* _Prompt_: Pull out all the rows below and write each one out word for word, with nothing changed or left out.

[BEGIN]

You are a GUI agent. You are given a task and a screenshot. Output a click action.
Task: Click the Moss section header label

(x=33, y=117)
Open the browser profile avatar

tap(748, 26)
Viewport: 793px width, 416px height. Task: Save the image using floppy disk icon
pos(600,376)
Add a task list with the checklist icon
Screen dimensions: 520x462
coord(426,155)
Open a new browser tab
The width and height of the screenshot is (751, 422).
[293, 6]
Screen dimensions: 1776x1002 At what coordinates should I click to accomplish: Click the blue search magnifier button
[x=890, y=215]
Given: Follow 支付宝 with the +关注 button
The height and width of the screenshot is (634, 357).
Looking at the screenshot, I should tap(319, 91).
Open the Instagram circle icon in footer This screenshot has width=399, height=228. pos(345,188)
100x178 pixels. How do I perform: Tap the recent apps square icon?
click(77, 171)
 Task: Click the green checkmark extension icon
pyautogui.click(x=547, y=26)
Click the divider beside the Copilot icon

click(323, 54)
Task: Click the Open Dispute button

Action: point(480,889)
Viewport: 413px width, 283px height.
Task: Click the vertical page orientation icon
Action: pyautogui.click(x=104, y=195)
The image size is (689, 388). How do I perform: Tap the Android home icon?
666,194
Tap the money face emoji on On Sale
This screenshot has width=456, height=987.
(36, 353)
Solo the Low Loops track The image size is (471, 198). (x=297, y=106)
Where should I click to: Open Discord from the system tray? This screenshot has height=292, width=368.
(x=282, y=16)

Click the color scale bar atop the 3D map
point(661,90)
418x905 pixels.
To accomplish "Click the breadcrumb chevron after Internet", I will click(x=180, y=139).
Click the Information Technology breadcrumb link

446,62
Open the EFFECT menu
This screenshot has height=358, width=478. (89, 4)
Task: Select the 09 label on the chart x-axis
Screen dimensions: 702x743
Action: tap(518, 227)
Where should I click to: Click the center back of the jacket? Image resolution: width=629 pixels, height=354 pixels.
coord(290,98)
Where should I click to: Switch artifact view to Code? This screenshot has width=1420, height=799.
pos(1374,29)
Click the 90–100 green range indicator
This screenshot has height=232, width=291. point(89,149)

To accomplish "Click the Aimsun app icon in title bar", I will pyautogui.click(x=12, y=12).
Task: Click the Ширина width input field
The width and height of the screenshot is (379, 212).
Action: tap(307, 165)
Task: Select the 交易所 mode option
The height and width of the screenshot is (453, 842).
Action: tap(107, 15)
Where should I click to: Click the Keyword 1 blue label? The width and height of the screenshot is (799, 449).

[END]

* _The completed task_:
You are a GUI agent. You are given a task and a screenshot. Output a click action.
Task: Click the Moss section header label

(x=33, y=117)
Open the browser profile avatar

tap(748, 26)
Viewport: 793px width, 416px height. Task: Save the image using floppy disk icon
pos(600,376)
Add a task list with the checklist icon
Screen dimensions: 520x462
coord(426,155)
Open a new browser tab
The width and height of the screenshot is (751, 422).
[293, 6]
Screen dimensions: 1776x1002 At what coordinates should I click to accomplish: Click the blue search magnifier button
[x=890, y=215]
Given: Follow 支付宝 with the +关注 button
The height and width of the screenshot is (634, 357).
Looking at the screenshot, I should tap(319, 91).
Open the Instagram circle icon in footer This screenshot has width=399, height=228. pos(345,188)
100x178 pixels. How do I perform: Tap the recent apps square icon?
click(77, 171)
 Task: Click the green checkmark extension icon
pyautogui.click(x=547, y=26)
Click the divider beside the Copilot icon

click(323, 54)
Task: Click the Open Dispute button

Action: point(480,889)
Viewport: 413px width, 283px height.
Task: Click the vertical page orientation icon
Action: pyautogui.click(x=104, y=195)
The image size is (689, 388). How do I perform: Tap the Android home icon?
666,194
Tap the money face emoji on On Sale
This screenshot has width=456, height=987.
(36, 353)
Solo the Low Loops track The image size is (471, 198). (x=297, y=106)
Where should I click to: Open Discord from the system tray? This screenshot has height=292, width=368.
(x=282, y=16)

Click the color scale bar atop the 3D map
point(661,90)
418x905 pixels.
To accomplish "Click the breadcrumb chevron after Internet", I will click(x=180, y=139).
Click the Information Technology breadcrumb link

446,62
Open the EFFECT menu
This screenshot has height=358, width=478. (89, 4)
Task: Select the 09 label on the chart x-axis
Screen dimensions: 702x743
Action: tap(518, 227)
Where should I click to: Click the center back of the jacket? Image resolution: width=629 pixels, height=354 pixels.
coord(290,98)
Where should I click to: Switch artifact view to Code? This screenshot has width=1420, height=799.
pos(1374,29)
Click the 90–100 green range indicator
This screenshot has height=232, width=291. point(89,149)

To accomplish "Click the Aimsun app icon in title bar", I will pyautogui.click(x=12, y=12).
Task: Click the Ширина width input field
The width and height of the screenshot is (379, 212).
Action: tap(307, 165)
Task: Select the 交易所 mode option
The height and width of the screenshot is (453, 842).
Action: tap(107, 15)
Where should I click to: Click the Keyword 1 blue label? The width and height of the screenshot is (799, 449).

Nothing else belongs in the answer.